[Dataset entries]
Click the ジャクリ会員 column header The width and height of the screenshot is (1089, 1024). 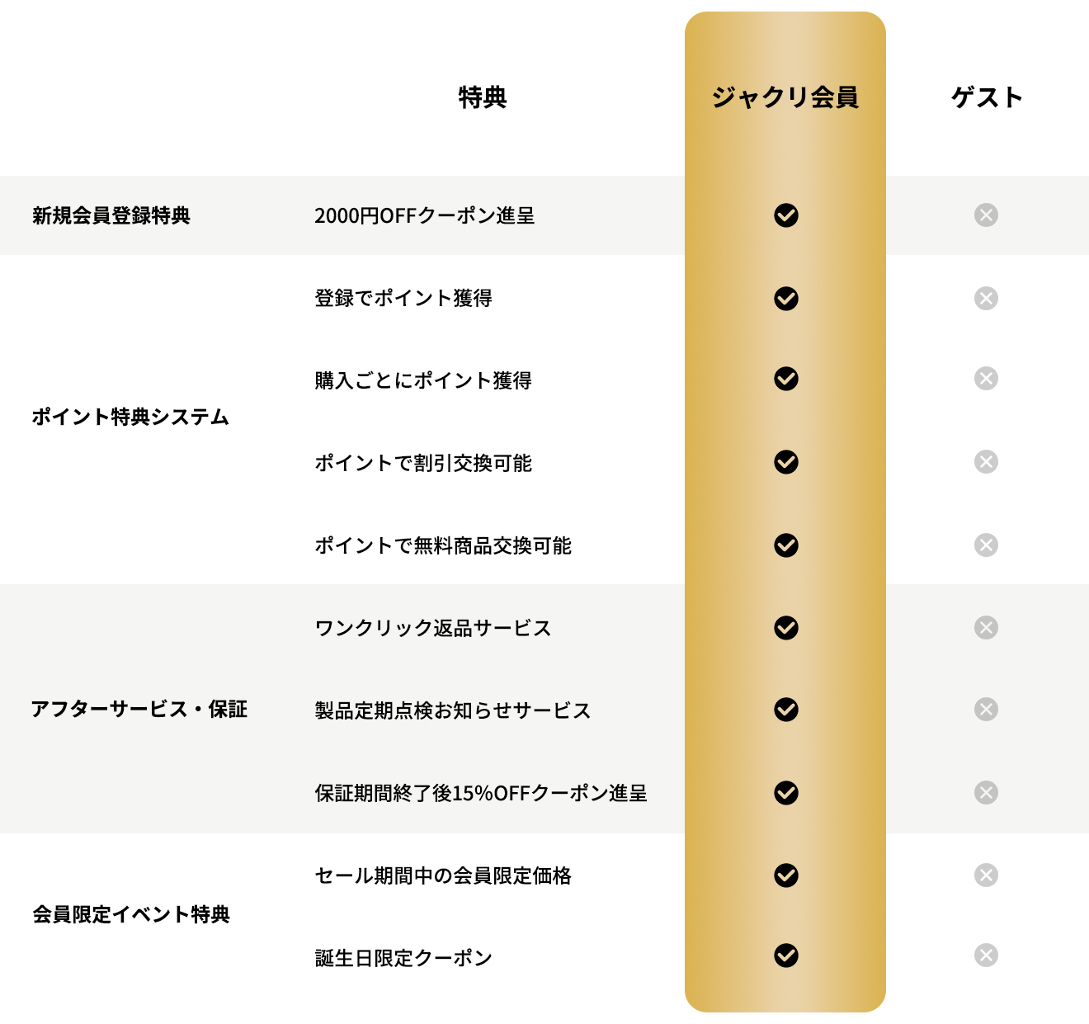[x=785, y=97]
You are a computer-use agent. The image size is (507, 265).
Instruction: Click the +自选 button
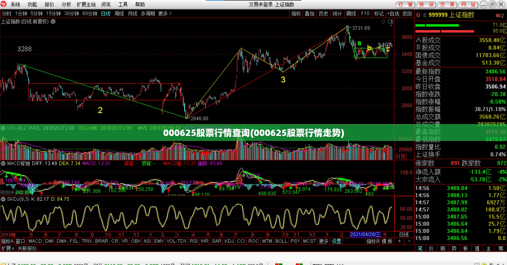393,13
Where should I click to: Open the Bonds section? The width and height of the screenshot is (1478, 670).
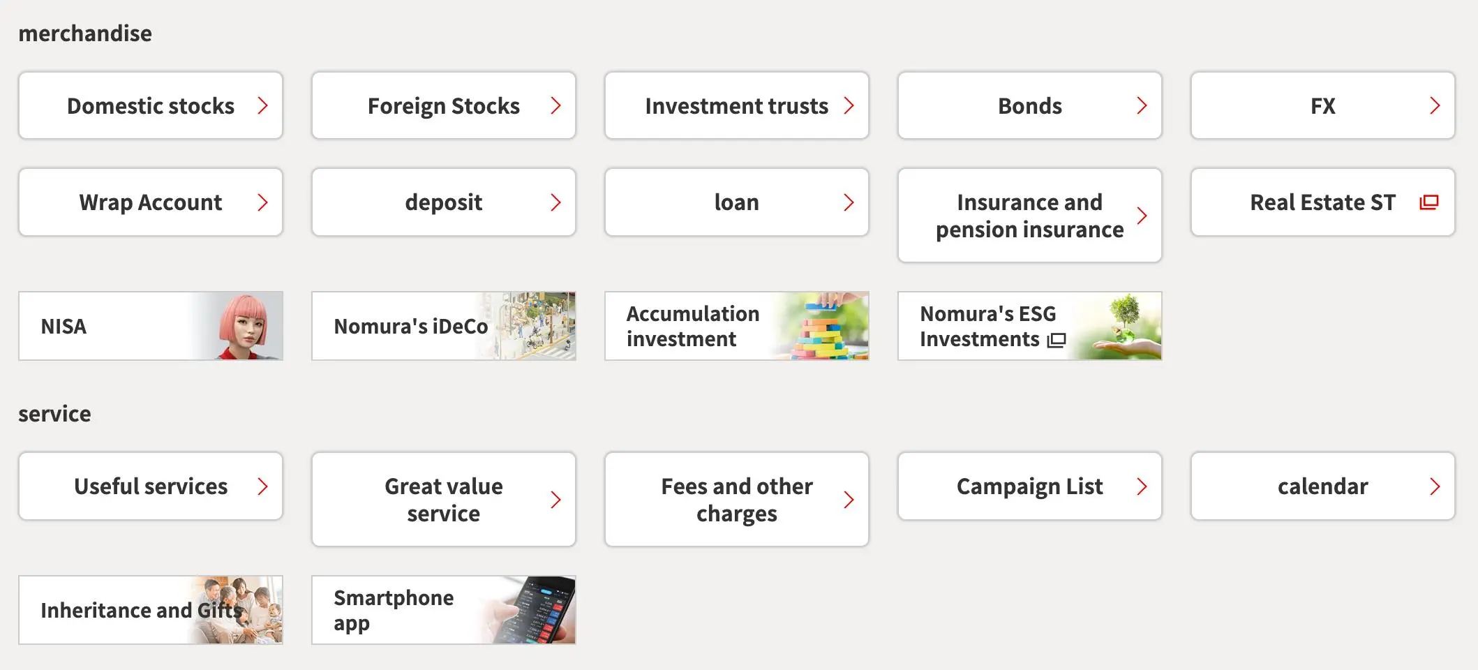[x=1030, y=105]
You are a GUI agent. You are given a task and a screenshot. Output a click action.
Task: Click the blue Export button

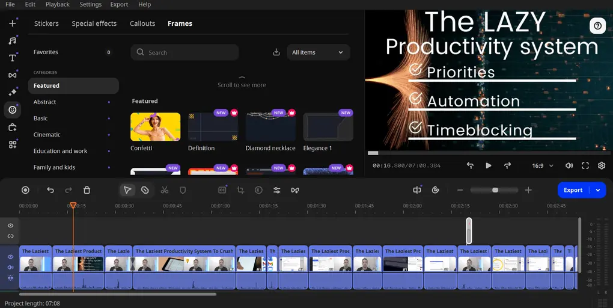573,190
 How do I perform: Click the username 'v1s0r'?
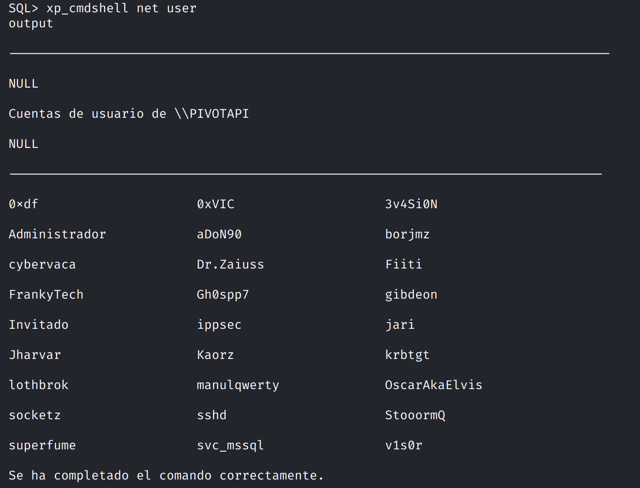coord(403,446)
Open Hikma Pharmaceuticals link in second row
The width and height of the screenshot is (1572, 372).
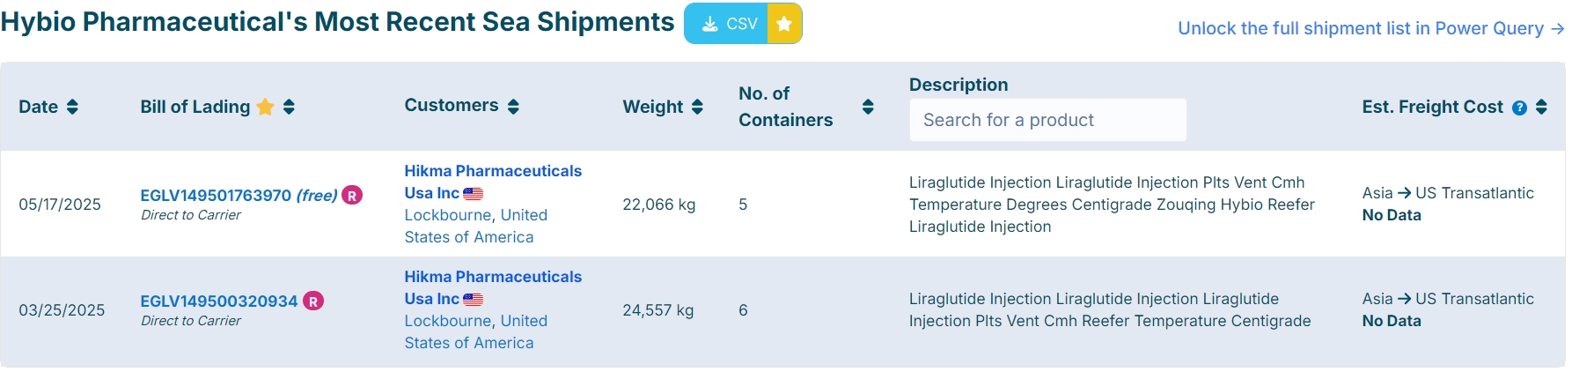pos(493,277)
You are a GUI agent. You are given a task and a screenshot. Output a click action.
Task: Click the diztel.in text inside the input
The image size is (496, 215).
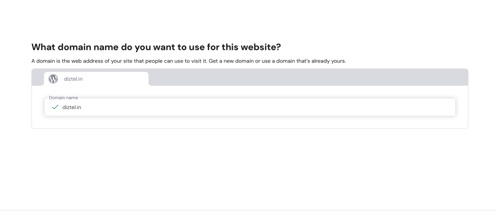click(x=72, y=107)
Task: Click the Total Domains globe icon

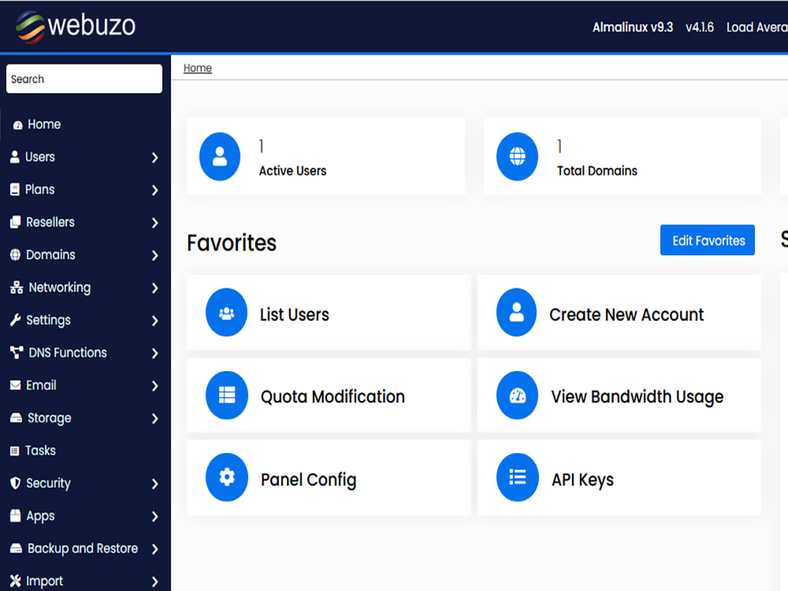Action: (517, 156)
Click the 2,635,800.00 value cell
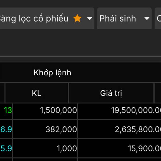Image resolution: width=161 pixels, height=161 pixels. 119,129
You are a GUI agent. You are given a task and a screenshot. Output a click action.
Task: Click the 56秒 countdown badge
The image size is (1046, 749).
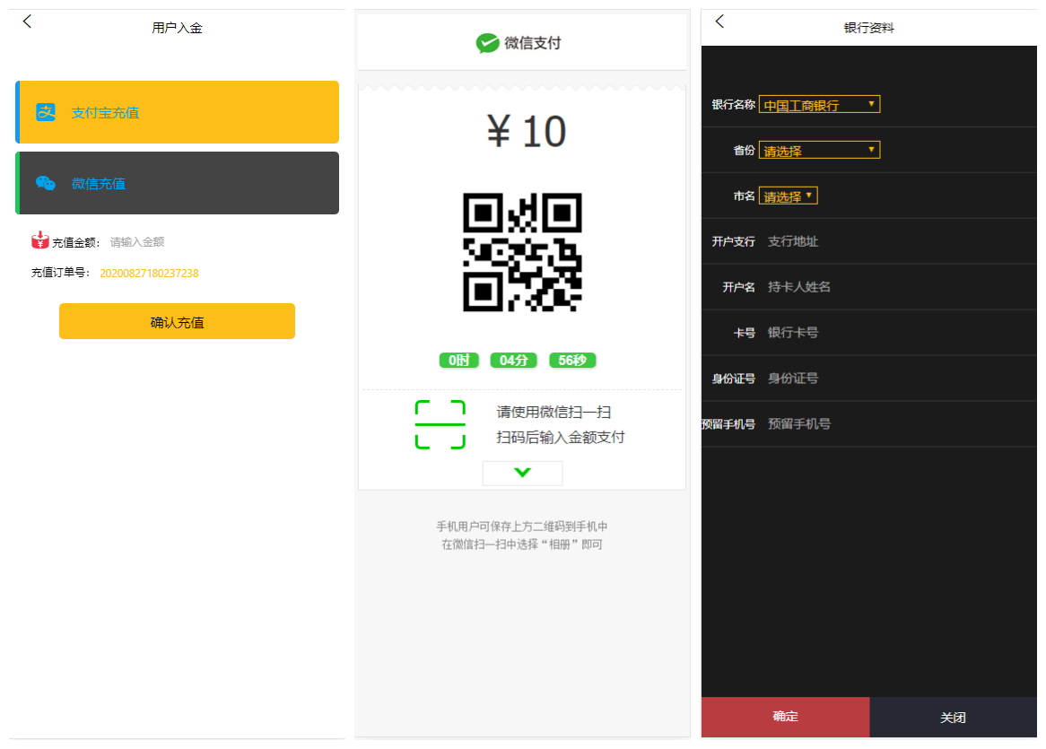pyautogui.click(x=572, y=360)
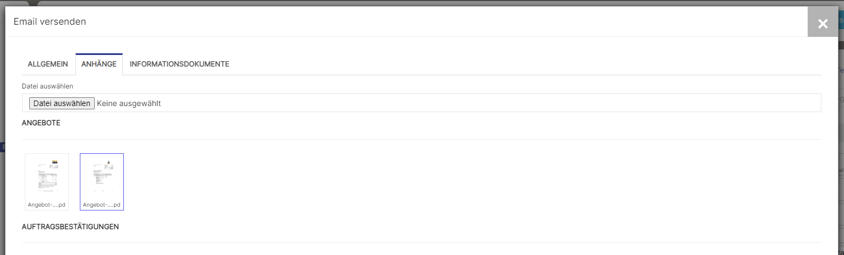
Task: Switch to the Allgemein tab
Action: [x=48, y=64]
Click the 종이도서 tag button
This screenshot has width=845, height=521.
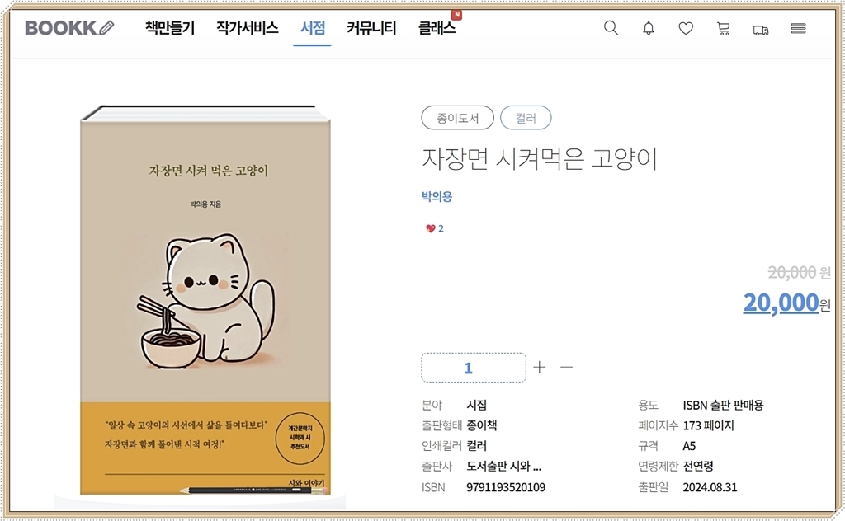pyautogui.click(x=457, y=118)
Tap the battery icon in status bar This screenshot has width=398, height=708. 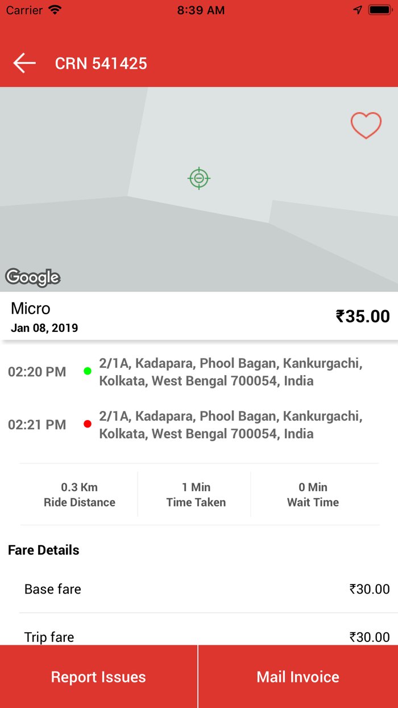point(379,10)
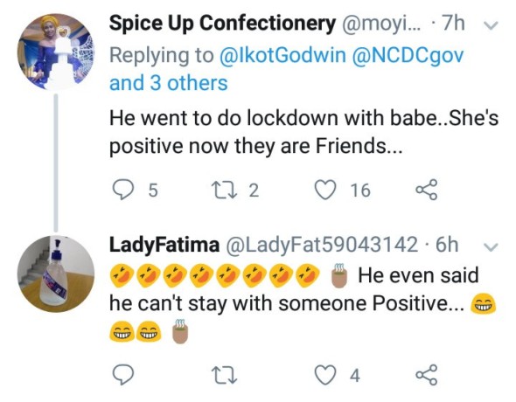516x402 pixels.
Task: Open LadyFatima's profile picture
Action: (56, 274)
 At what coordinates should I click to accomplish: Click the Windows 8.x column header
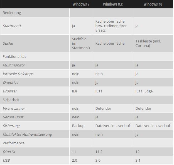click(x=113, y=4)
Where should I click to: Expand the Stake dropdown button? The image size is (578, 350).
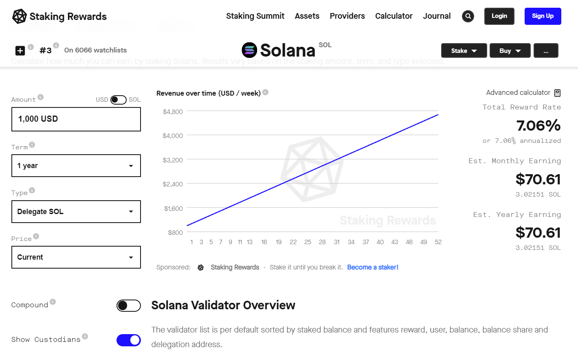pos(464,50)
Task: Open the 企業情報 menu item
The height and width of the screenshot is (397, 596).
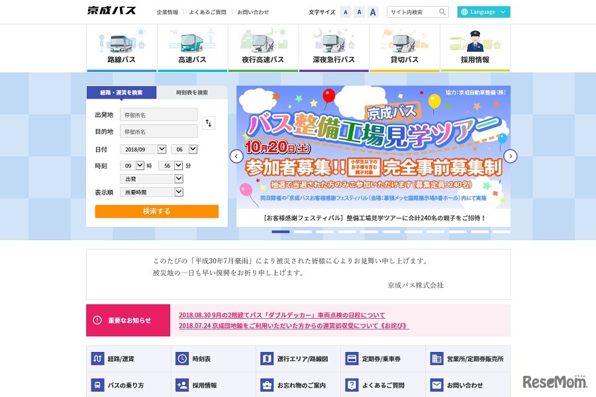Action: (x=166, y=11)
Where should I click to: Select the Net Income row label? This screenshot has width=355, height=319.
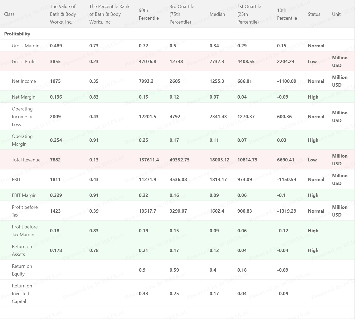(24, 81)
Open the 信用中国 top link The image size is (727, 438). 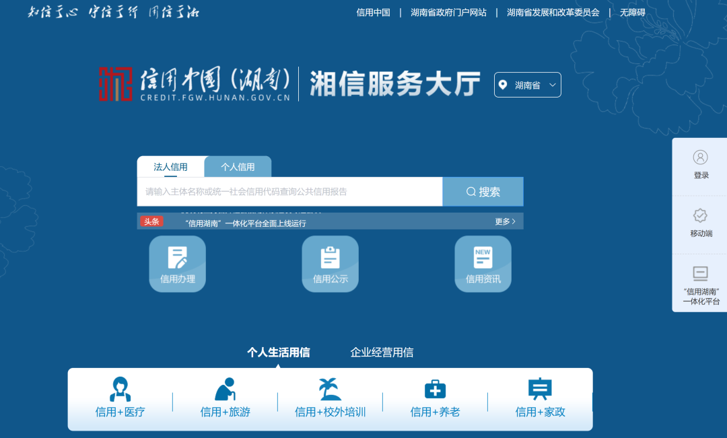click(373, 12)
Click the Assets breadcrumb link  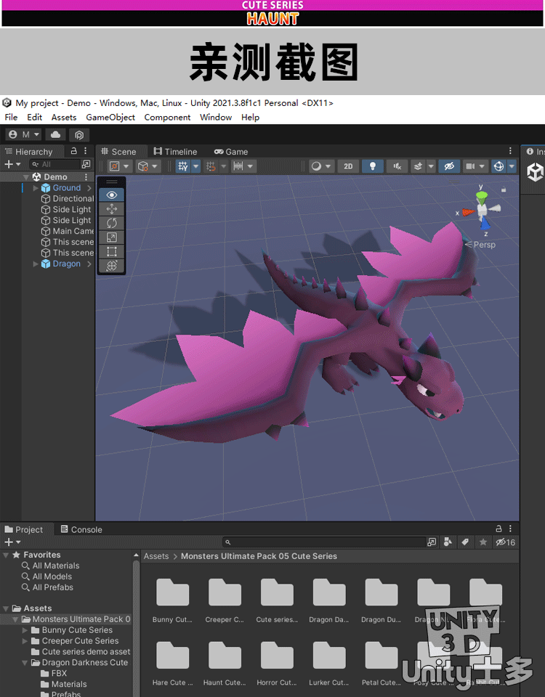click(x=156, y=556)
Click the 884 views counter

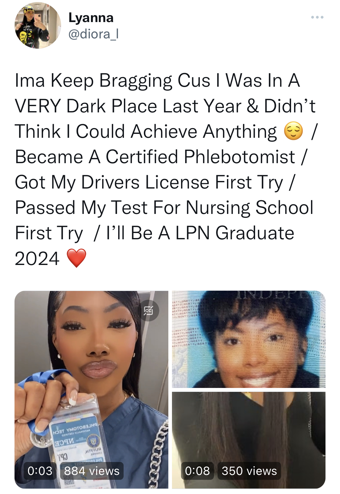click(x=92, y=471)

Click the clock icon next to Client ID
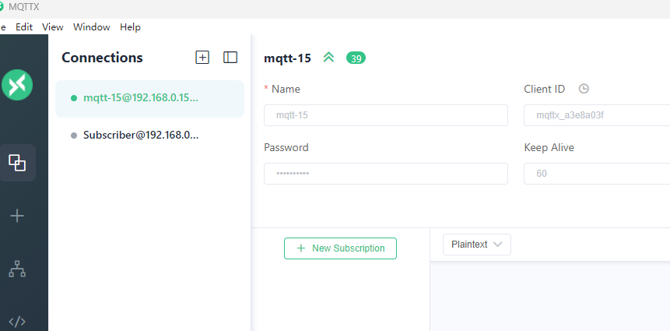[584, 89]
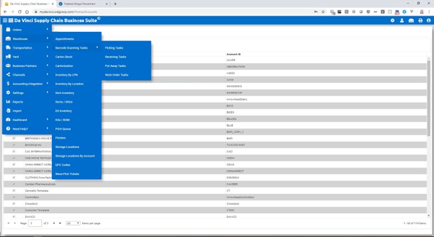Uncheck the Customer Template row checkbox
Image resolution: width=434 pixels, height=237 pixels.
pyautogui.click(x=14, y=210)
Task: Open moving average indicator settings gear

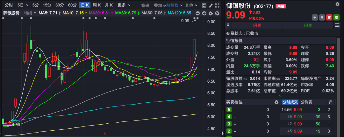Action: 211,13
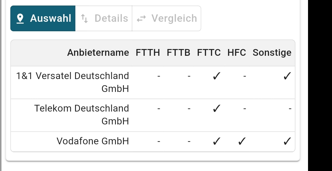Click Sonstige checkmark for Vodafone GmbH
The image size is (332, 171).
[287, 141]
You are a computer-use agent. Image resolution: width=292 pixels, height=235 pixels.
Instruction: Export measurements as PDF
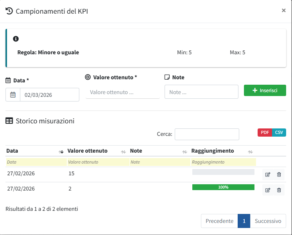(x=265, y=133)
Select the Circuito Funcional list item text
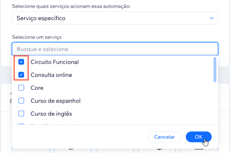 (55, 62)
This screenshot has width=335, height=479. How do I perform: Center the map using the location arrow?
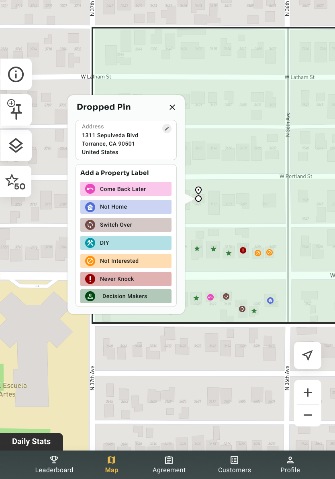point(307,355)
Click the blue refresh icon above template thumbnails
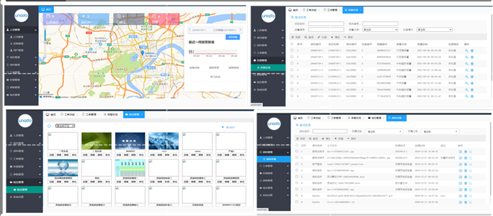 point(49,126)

## Work request
When you reach the line with "Instruction: Export measurements as PDF" in the entries above, start copying, and go on word for word to the last line; skip any picture.

## Result of this task
Instruction: Export measurements as PDF
(x=265, y=133)
Select the Circuito Funcional list item text
 (55, 62)
This screenshot has width=335, height=479. How do I perform: Center the map using the location arrow?
point(307,355)
Click the blue refresh icon above template thumbnails
 point(49,126)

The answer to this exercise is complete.